Il Noce
Da Vedere
Localita: Castello di Poggiodomo
Si tratta probabilmente del noce più vecchio d'Italia e forse d'Europa.
La chioma è sbilanciata staticamente e non si sa per quanto ancora l'albero possa vivere. I secoli di vita di questo patriarca dimostrano comunque quanto il suo corredo genetico sia adattato all’ambiente e possa garantire resistenza alle avversità anche alle piante che da essa possono derivare in futuro. L’albero è situato presso il centro di Poggiodomo, invia del Colle, subito sopra il Centro di educazione Ambientale “Il Sentiero”.
Maestoso e imponente, il noce ha ricevuto nella tradizione una curiosa eredità, che vede da un lato l’albero, fulcro di credenze allarmanti e investito di potere negativo, dall’altro il frutto, come strumento di guarigione e simbolo di fertilità. Nell’antichità preellenica il noce era consacrato a una misteriosa divinità della morte chiamata kar o ker, diventata presso i greci core, la “fanciulla” rapida da ade e diventata dea degli inferi con il nome di Persefone (in latino Proserpina).
Il contrasto stesso con l’albero è stato ritenuto nei secoli nocivo e dannoso, presso diverse culture; giunge ancor oggi voce alle campagne che chi si addormenta sotto un noce rischierà di svegliarsi preda di un violento mal di testa, se non addirittura febbricitante, perché colpito da emanazioni velenose; secondo una credenza contadina, poi, se le radici di un noce penetrano nelle stalle fanno morire il bestiame.
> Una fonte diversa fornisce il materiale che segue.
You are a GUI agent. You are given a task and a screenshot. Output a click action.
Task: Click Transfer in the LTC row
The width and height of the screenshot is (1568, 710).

Non si tratta per la verità di superstizioni del tutto gratuite, dal momento che la medicina moderna ha effettivamente individuato nelle radici delle pianta una sostanza tossica, la juglandina. Questa danneggia e causa la morte degli alberi che si trovano vicini, al punto che il noce si erge sempre in aree isolate. Nonostante l’aura negativa che gli ha sempre aleggiato intorno, l’albero porta un frutto benefico e benvoluto.
Proprio la nux latina ha dato il nome alla pianta: il termine identificava a dire il vero tutti i frutti di cui si consumava solo il seme, dunque anche le mandorle, le castagne, persino le pigne… ma essa nello specifico godeva presso i Romani dell’appellativo “ghianda di Giove”, come se si trattasse di un dono del dio, con esso si neutralizzavano i veleni; con i gusci si curavano i denti cariati; con il mallo si curava la dissenteria, e questi non sono che alcuni degli utilizzi nella medicina antica. Segno di abbondanza e ricchezza, secondo una testimonianza di Plinio le noci venivano lanciate agli sposi come augurio di prosperità e ancora verso la metà del XIX secolo a Gallica, nel tarn, si faceva cadere una gragnola di noci ai piedi dell’altare durante i matrimoni. Nello stesso periodo, nei villaggi della alte alpi, lungo la via dove dovevano passare gli sposi, si preparavano su un tavolo due noci candite, una per ciascuno, e un bicchierino di liquore che essi si sarebbero divisi, per augurar loro di vivere uniti come le valve di una noce.